--- Source information ---
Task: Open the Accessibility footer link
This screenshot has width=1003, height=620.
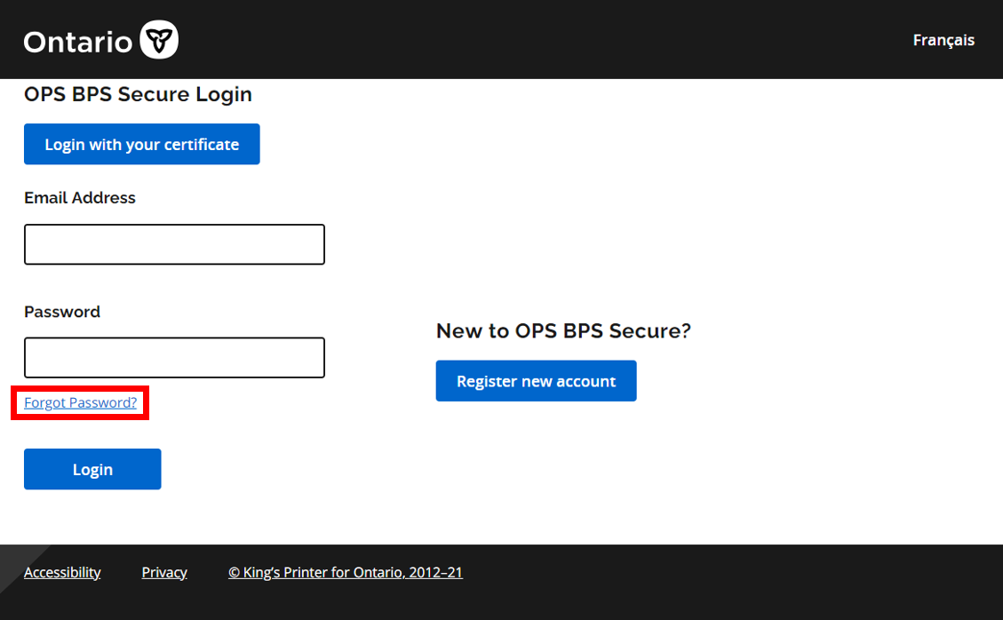Action: pyautogui.click(x=62, y=572)
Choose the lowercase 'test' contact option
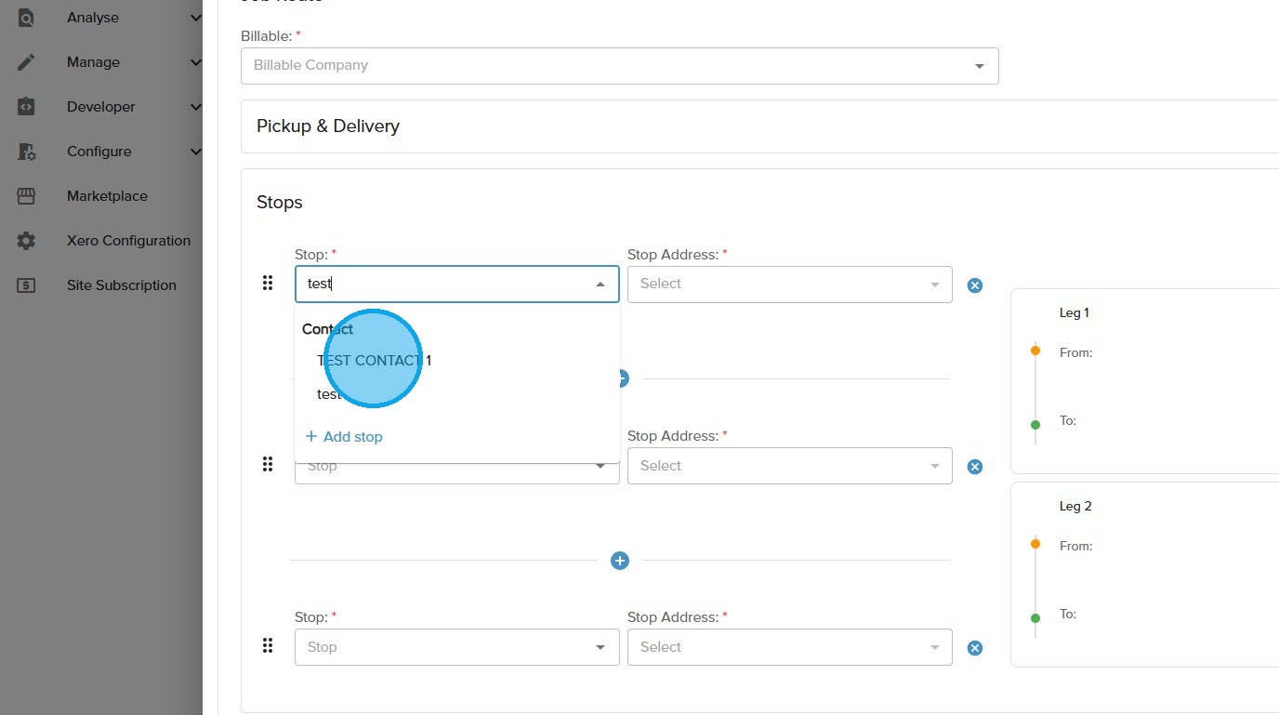Image resolution: width=1279 pixels, height=715 pixels. (x=328, y=394)
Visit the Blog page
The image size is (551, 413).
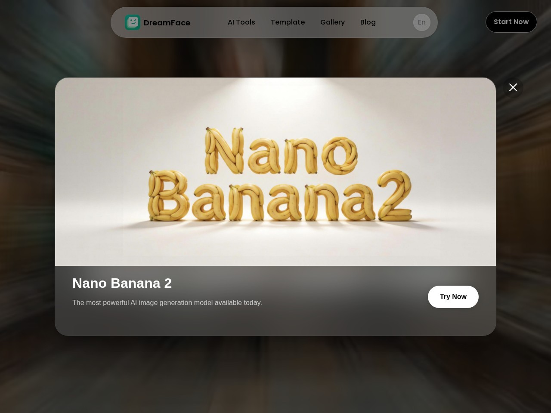click(x=368, y=22)
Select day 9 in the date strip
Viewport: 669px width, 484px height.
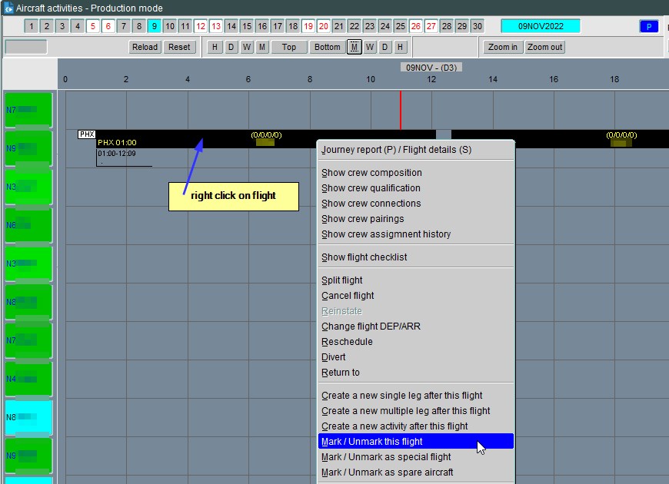[x=154, y=26]
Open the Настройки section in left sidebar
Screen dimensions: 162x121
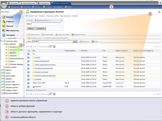click(x=12, y=35)
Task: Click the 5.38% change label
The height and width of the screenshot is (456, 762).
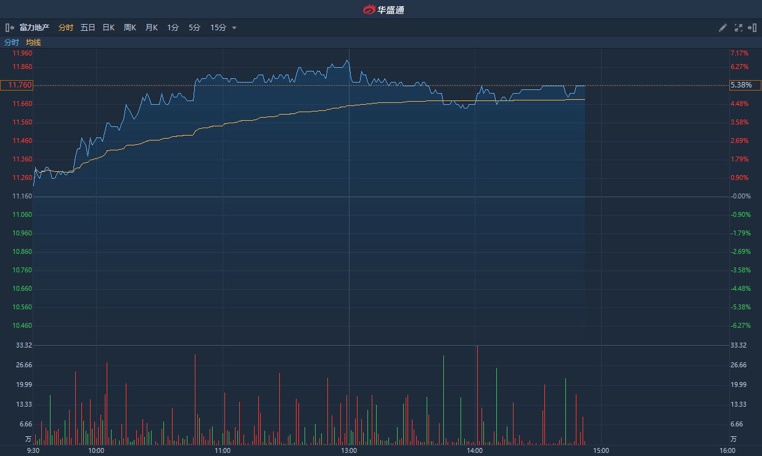Action: tap(740, 85)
---
### Task statement
With the pictures omitted, print precisely the lines from the one with "Choose the lowercase 'test' contact option" to the final line of the records, both included.

### Task answer
Choose the lowercase 'test' contact option
Image resolution: width=1279 pixels, height=715 pixels. (x=328, y=394)
Visit the Blog page
The image size is (551, 413).
click(x=368, y=22)
Select day 9 in the date strip
Viewport: 669px width, 484px height.
[x=154, y=26]
Open the Настройки section in left sidebar
Screen dimensions: 162x121
click(x=12, y=35)
Task: Click the 5.38% change label
The height and width of the screenshot is (456, 762).
Action: tap(740, 85)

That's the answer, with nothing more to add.